3- Kriz, belirli bir alan, belirli bir an ve belirli olaylara bağlandığında bir başka sorun kendisini gösterir: Krizi homojen bir olgu olarak ele alıp tüm ülke ve toplumlara aynen uygulamak. Kapitalizmi tanımlayan mekanizmalar, oluşumu başından itibaren dünya ölçeğinde etkileşimle gerçekleşmiştir, ama bizzat bu etkileşimin kendisi bir dizi eşitsiz ilişkilere neden olmuştur. İlk elden bir ayrım/genelleme yapacak olursak, kapitalizmle erken tanışan ve sermaye birikiminde yol alan erken kapitalistleşen toplumlarla, erken kapitalistleşen ve birikimde yol alan sermaye-ülkelere maruz kalan toplumlar arasında önemli farklılıklar vardır. Farklılıklar zaman içinde nitelik farklılıklardan daha çok nicelik farklılığa dönüşmüştür. Kapitalist işleyişe geç de olsa eklemlenmeye geç kapitalistleşme diyoruz. Aynı sistem içinde ama farklılıklara sahip bu gerçekliklerin krizleri ve krizden etkilenmeleri farklı biçimlerde gerçekleşiyor. Sadece şu olgusal gerçekliği işaret edelim, Türkiye’nin yaşadığı tüm krizlerde döviz kısıtı her zaman belirleyici olmuştur, ya da kriz kendini hep döviz krizi olarak göstermiştir. Ama her krizde döviz talebinin niteliği ve kaynağı farklı olmuştur.
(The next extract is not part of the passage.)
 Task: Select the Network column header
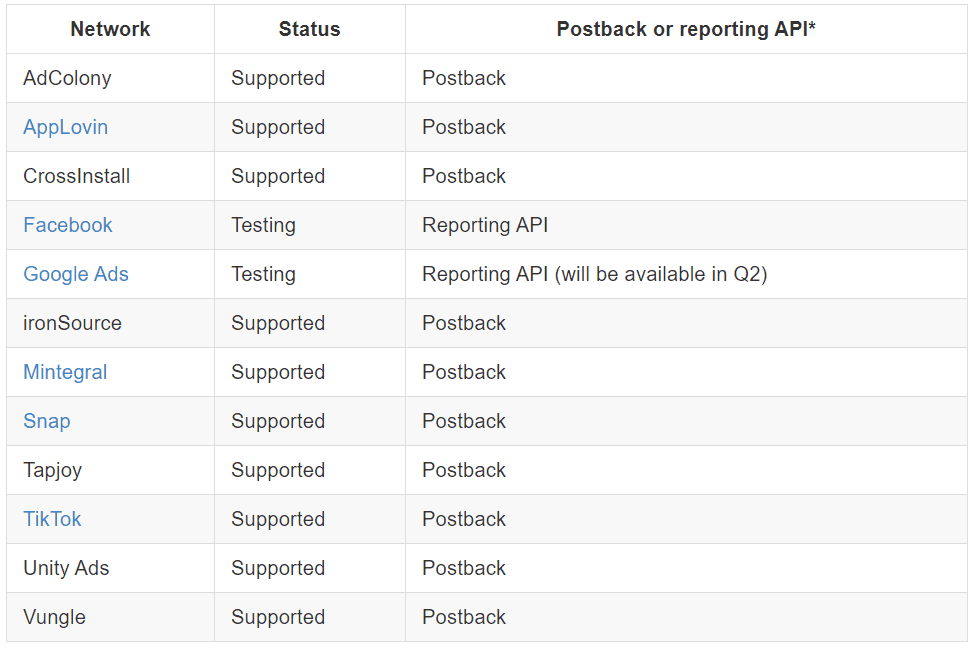(x=110, y=29)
[chapter:Nakarat-III: Kriz, Beden ve Kapitalizm]
“İlerleme ve yıkım aynı paranın ilki yüzü gibidir” H. Arendt
Krizin patlak verdiği ilk günlerde sermayenin organik aydınları ilk elden kapitalizmin sonunun gelmediği üzerine ve K. Marx’ın haksız olduğuna dair yazılar yazdılar. Örnek olarak Harvard Üniversitesi Ekonomi Bölümü’nden Jeffrey A. Miron’un krize ilişkin bir soruya verdiği cevap ruh halini iyi yansıtıyor “Krizin, kapitalizmin sonu “olması” gerektiğine inanmıyorum, çünkü kriz kapitalizmden kaynaklanmıyor. Kriz, borç alanlar ve kredi sağlayan kuruluşların aşırı risk almasını teşvik eden kötü hükümet politikalarından kaynaklandı”. Kriz biz anti-kapitalistleri ne kadar kapitalizmin yıkımına dair umutlandırıyorsa, sermayenin organik aydınlarını da kapitalizmin yıkılacağından korkarak savunmaya sokuyor. Aslında her iki yaklaşım da yani bir bütün olarak kapitalizmin yıkılacağı ya da yıkılmayacağı ifadeleri aslında kriz kavramının tarihsel kökenleri ile yakından ilişkili. Kavram eski Yunanca ve Arapça’da tıp terminolojisi için kullanılıyor. Kriz, ölümcül hastanın ölüm ile yaşam arasındaki o ince ayrımı ifade etmek için kullanılıyor, yani bir sistem olarak bedenin kendini yeniden üretememesi. Gustav Klimt’in Ölüm ile Yaşam Arasında tablosunu çağrıştıran bu ifade kriz analizlerinde genellikle kullanılmıyor, yani kapitalizmin bir sistem olarak toplam toplumsal yeniden üretiminin kendini yeniden üretememe koşulu olarak ele alınmıyor. Krize ait analiz ve açıklamalara baktığımızda, yukarıda da işaret ettiğimiz gibi iktisat disiplinin tanımladığı bir gerçekliğe ve bu gerçekliğin işaret ettiği yöne doğru bakıyoruz. Doğallaştırıp mutlaklaştıran gerçekliğin bilgisi olarak iktisat üzerinden krizi anlamaya çalışmak, hani sıkça derler ya, “olmayan kediyi karanlık bir odada aramaya benziyor”. Kriz koşulları istisna durumu kural olarak kodlayan ve sürekli farklılaşmalarla yinelenen düzeneği deşifre ederken, iktisat disiplini ve sermayenin organik aydınları ya da yabancılaşma sürecine maruz kalan muhalif yazarlar beden yerine bedenden bağımsızmışçasına bazı organları gösteriyorlar. “Gözü kör oldu ama hastamız kör değil” demek gibi bir durumla karşılaşıyoruz.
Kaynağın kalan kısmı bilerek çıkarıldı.